Przyjezdna jest bystra i zdolna. Jest artystką, ale nie opływa w gotówkę, czyli w rozumieniu lokalnej aktywistki nie jest wystarczająco dobrą artystką. Jednak filantropijna pani Richardson oferuje przyjezdnej Mii Warren służbę w swoim domu, ale zaraz po tym, gdy stwierdza, że wynajęty Mii dom jest czystszy niż jej własny.
Wytresowane w posłuszeństwie dzieci Richardsonów lgną do szczerej Mii, szukają kontaktu z jej niezwykłą córką Pearl. Wszystko jakoś się układa – do chwili, gdy w muzeum zostaje odkryte zdjęcie Mii autorstwa słynnej amerykańskiej fotografki, a perfekcyjna córka Richardsonów zachodzi w nieplanowaną ciążę.

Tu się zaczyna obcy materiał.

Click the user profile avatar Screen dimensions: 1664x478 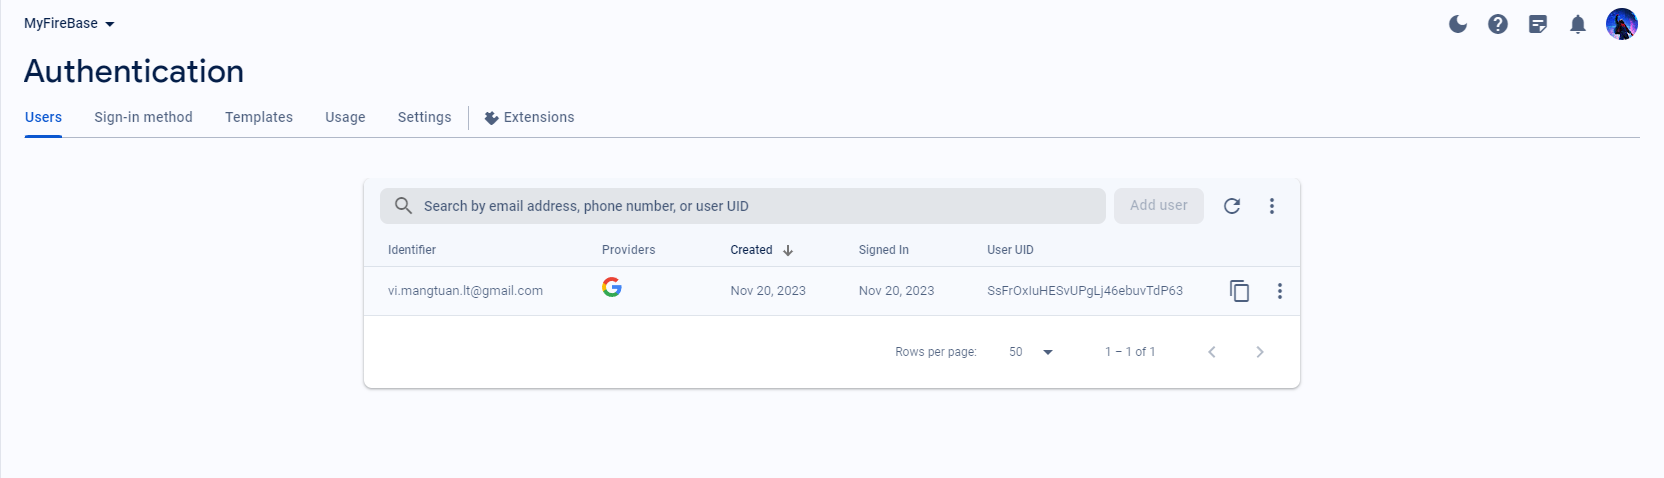[1621, 24]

Małe ogniska to opowieść o pułapce doskonałości, w którą często wpadają ludzie bez wyobraźni, którym się wydaje, że coś takiego jak życie da się uporządkować i zamknąć w dające poczucie bezpieczeństwa normy. To analiza tego, że upchnięte na siłę emocje zawsze wystrzelą niczym lawa z nieczynnego wulkanu, a siła ich działania może być niszcząca i najpierw spali to, co jest najbliżej: kochających, porządnych rodziców, czysty, zamożny dom i reputację, na którą pracowało się latami, a czasami nawet przez pokolenia. To opowieść o tym, że warto czasami wsłuchać się w siebie, nie stawiając siebie na piedestale. O dziwo, nawet najzacniejsi ludzie w każdej społeczności popełniają błędy, krzywdzą innych – najczęściej wtedy, gdy odmawiają im prawa do bycia sobą.
I nie zawsze status społeczny idzie w parze z przyzwoitością. Ci najbardziej podejrzani mogą być znacznie bardziej ludzcy od najlepszych i najbardziej szanowanych obywateli z naszej okolicy. Sprowadza się to do zasady: patrzcie sercem, nie portfelem.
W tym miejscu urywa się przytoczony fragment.